Input for this task:
==============================
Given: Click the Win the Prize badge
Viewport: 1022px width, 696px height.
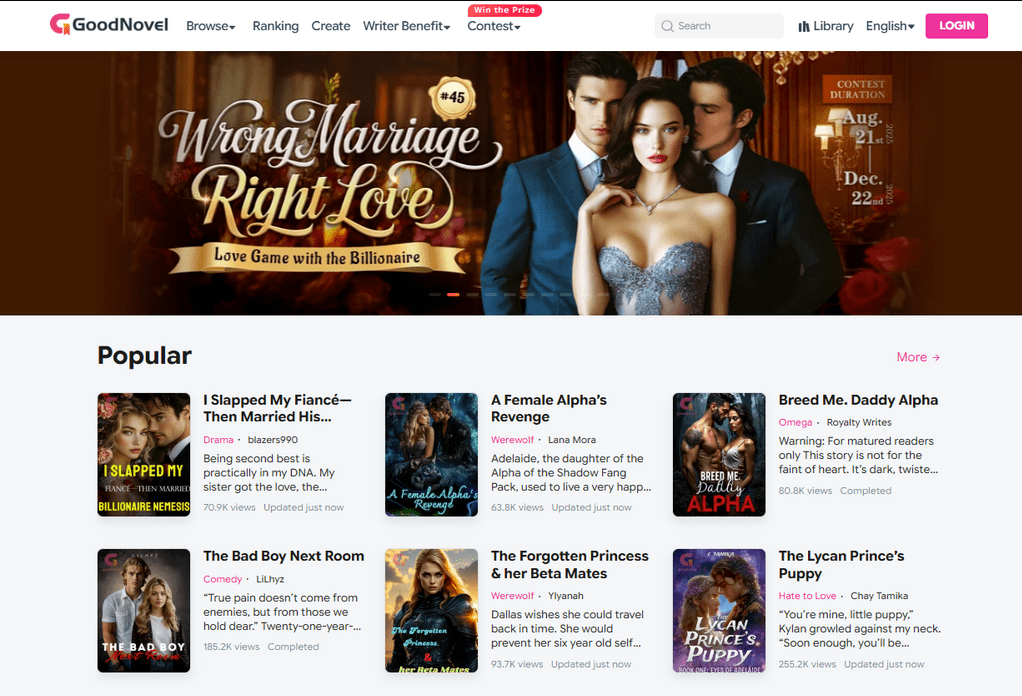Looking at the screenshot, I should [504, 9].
==============================
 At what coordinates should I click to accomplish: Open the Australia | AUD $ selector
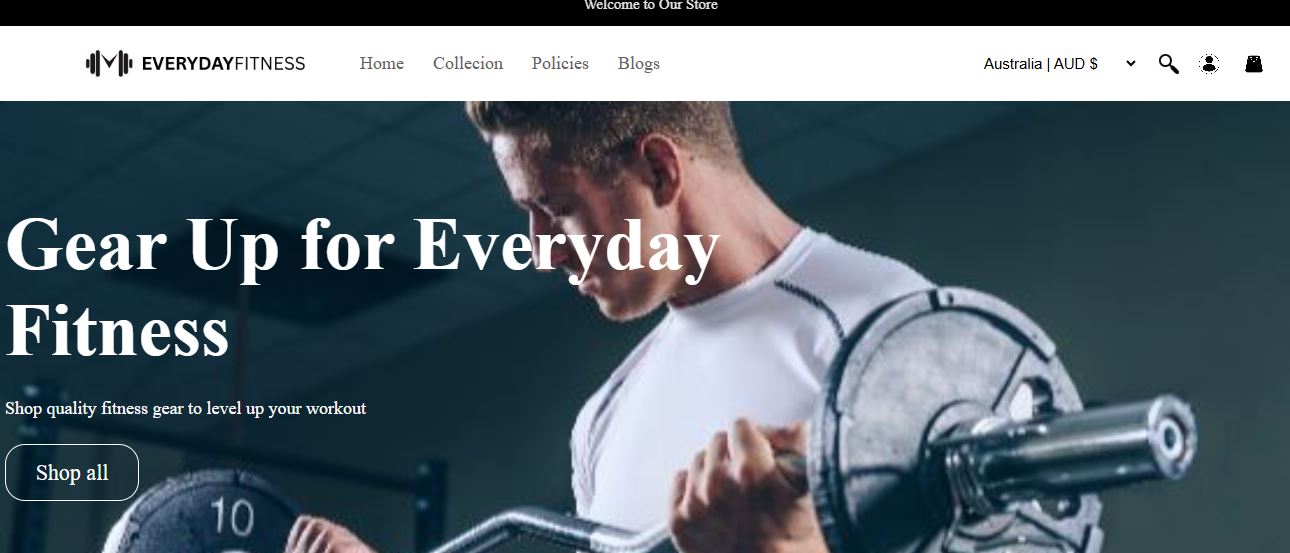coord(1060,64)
==============================
Stated exercise:
In the records, swap "badge" for "button" and reproduce the lines starting with the one containing "Given: Click the Win the Prize badge" and going on through the one containing "Looking at the screenshot, I should [504, 9].", leaving everything else unchanged and omitting the pictures.

Completed task:
Given: Click the Win the Prize button
Viewport: 1022px width, 696px height.
Looking at the screenshot, I should [504, 9].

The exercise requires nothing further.